*EXERCISE AIM*:
Nothing outside the stretch is wanted. Repeat exactly the lines of the listing below from the one that contains "This screenshot has height=469, width=1024." through the one that contains "Task: Adjust the Min Preis stepper arrows", both ends included.

*EXERCISE DATA*:
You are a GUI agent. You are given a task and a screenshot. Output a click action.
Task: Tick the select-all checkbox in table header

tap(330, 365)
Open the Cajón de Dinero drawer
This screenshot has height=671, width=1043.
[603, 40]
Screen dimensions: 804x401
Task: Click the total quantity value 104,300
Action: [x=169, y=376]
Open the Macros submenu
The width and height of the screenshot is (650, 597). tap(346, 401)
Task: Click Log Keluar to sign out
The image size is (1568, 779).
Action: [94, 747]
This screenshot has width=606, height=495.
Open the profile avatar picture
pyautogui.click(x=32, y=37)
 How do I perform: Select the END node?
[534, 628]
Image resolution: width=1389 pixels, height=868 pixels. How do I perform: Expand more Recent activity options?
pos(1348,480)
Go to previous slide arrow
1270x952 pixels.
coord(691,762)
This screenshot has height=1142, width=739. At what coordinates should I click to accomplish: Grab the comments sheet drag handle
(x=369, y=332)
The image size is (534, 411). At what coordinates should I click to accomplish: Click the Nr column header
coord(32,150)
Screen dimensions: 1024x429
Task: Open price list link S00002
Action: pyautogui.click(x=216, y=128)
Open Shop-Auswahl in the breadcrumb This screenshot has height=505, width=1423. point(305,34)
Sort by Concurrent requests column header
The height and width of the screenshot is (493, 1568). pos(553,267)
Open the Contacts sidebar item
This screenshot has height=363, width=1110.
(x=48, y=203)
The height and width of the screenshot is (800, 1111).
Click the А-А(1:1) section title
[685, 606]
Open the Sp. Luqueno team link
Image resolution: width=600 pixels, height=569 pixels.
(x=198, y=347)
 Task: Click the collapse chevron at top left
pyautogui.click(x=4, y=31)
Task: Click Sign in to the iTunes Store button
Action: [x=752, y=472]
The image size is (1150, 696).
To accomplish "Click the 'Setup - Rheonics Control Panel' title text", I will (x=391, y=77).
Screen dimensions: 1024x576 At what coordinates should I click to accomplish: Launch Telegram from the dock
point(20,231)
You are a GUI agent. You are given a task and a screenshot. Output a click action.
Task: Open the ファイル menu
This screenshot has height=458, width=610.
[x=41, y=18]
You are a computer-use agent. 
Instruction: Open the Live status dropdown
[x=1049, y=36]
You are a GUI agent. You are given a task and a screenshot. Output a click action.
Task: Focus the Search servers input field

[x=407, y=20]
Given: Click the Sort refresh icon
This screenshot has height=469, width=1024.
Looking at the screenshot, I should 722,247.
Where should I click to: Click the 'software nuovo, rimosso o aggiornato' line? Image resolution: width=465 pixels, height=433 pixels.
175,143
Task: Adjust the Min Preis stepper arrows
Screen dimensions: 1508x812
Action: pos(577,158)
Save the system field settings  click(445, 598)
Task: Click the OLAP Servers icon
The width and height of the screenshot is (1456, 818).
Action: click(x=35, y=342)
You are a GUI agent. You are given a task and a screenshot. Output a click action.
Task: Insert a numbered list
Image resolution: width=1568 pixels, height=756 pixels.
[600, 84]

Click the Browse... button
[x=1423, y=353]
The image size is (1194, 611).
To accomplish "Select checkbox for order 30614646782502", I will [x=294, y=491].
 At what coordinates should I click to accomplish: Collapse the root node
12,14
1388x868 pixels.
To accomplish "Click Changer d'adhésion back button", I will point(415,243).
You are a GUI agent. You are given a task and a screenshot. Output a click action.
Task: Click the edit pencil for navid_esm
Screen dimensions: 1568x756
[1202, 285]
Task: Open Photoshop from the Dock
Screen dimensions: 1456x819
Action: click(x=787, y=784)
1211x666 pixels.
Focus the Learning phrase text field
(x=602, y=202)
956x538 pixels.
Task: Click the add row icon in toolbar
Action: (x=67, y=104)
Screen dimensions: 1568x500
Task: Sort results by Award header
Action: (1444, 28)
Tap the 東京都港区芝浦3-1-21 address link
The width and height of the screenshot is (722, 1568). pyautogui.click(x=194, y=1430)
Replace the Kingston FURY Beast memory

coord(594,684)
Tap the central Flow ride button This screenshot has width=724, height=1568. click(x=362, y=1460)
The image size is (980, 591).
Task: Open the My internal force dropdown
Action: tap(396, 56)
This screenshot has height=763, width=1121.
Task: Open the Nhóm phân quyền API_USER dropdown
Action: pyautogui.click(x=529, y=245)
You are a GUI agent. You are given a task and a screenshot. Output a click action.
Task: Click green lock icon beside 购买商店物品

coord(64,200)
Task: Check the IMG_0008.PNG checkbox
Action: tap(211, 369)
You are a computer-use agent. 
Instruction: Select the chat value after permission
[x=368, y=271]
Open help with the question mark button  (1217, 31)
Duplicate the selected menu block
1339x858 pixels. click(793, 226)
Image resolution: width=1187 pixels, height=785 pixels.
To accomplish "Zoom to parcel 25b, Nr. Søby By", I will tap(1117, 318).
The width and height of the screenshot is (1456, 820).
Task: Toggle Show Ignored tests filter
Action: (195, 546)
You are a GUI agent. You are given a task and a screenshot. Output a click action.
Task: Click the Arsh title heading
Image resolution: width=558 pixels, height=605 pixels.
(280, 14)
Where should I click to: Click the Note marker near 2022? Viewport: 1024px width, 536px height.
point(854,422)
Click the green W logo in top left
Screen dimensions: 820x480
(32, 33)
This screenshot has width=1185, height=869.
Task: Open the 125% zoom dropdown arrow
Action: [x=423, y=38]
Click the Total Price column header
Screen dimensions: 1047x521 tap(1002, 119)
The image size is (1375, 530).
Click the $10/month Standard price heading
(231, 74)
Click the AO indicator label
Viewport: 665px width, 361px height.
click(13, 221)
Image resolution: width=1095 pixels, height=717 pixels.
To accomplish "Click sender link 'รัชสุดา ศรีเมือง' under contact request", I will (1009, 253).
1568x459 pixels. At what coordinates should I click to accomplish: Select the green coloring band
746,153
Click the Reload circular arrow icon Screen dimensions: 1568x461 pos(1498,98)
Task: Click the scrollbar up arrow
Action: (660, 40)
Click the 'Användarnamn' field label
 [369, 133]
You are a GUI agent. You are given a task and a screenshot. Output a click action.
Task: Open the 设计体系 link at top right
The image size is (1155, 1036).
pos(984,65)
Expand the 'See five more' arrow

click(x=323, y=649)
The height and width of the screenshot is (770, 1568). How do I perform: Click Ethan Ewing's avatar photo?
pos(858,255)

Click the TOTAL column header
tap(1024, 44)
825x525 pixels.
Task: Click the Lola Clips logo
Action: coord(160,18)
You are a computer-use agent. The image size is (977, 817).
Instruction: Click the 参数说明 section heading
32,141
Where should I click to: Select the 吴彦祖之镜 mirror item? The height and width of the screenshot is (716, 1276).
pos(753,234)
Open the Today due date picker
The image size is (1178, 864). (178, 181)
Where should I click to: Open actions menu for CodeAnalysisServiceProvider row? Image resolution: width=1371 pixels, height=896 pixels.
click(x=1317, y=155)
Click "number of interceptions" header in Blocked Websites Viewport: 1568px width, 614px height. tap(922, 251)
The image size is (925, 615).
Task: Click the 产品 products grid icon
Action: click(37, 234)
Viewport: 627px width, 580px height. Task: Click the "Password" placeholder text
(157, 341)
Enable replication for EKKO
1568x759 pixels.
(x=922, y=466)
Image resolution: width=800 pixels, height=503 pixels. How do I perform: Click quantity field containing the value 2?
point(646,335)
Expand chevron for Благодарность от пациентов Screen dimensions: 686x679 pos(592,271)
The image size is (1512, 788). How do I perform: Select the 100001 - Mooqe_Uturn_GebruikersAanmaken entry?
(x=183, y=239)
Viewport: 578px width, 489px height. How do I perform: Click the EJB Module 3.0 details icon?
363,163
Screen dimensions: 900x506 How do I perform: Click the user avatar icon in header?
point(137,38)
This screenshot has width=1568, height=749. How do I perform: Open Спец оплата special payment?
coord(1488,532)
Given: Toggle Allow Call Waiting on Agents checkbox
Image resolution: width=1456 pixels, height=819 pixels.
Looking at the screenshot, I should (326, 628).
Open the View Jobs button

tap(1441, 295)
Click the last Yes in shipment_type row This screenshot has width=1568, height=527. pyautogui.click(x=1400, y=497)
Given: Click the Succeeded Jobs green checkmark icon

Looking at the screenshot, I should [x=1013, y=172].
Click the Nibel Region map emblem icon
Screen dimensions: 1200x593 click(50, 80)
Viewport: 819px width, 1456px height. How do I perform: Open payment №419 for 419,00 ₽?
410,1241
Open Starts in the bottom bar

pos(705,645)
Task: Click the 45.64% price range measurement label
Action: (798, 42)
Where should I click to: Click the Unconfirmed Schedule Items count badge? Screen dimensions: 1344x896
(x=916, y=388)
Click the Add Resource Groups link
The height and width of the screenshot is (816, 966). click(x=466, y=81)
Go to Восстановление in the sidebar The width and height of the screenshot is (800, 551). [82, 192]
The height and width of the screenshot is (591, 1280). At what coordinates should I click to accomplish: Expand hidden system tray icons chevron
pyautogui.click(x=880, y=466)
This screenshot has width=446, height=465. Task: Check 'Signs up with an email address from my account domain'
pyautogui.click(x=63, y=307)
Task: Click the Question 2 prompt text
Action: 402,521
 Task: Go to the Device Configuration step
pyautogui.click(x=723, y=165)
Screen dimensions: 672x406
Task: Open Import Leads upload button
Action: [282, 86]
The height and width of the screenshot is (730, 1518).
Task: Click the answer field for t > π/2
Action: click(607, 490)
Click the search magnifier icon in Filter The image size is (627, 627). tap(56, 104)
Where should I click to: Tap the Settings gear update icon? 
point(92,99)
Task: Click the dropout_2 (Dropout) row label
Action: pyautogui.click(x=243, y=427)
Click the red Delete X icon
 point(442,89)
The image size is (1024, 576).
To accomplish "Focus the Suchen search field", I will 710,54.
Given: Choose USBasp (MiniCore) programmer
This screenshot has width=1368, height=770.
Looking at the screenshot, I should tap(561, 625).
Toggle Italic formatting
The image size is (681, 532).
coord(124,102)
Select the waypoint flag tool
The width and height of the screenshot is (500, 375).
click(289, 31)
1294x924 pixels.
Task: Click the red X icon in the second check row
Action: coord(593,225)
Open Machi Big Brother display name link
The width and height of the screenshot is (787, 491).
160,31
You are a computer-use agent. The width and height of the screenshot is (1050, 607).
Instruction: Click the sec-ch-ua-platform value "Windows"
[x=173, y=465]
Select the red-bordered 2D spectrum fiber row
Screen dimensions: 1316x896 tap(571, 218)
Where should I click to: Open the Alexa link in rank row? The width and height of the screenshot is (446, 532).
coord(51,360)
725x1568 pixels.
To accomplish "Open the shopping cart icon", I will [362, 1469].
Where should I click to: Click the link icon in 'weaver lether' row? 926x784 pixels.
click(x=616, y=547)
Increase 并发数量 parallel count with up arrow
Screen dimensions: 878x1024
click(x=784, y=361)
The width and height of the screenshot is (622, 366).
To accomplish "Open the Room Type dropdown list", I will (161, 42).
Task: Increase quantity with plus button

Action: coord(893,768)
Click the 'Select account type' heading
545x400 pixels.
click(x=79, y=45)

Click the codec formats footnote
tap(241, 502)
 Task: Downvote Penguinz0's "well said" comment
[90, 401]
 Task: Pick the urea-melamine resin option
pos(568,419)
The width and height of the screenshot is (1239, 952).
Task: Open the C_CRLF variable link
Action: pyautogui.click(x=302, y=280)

*OUTPUT OF THE TASK*:
This screenshot has height=469, width=1024.
Looking at the screenshot, I should 722,247.
Where should I click to: Click the 'software nuovo, rimosso o aggiornato' line? Image resolution: width=465 pixels, height=433 pixels.
175,143
Task: Adjust the Min Preis stepper arrows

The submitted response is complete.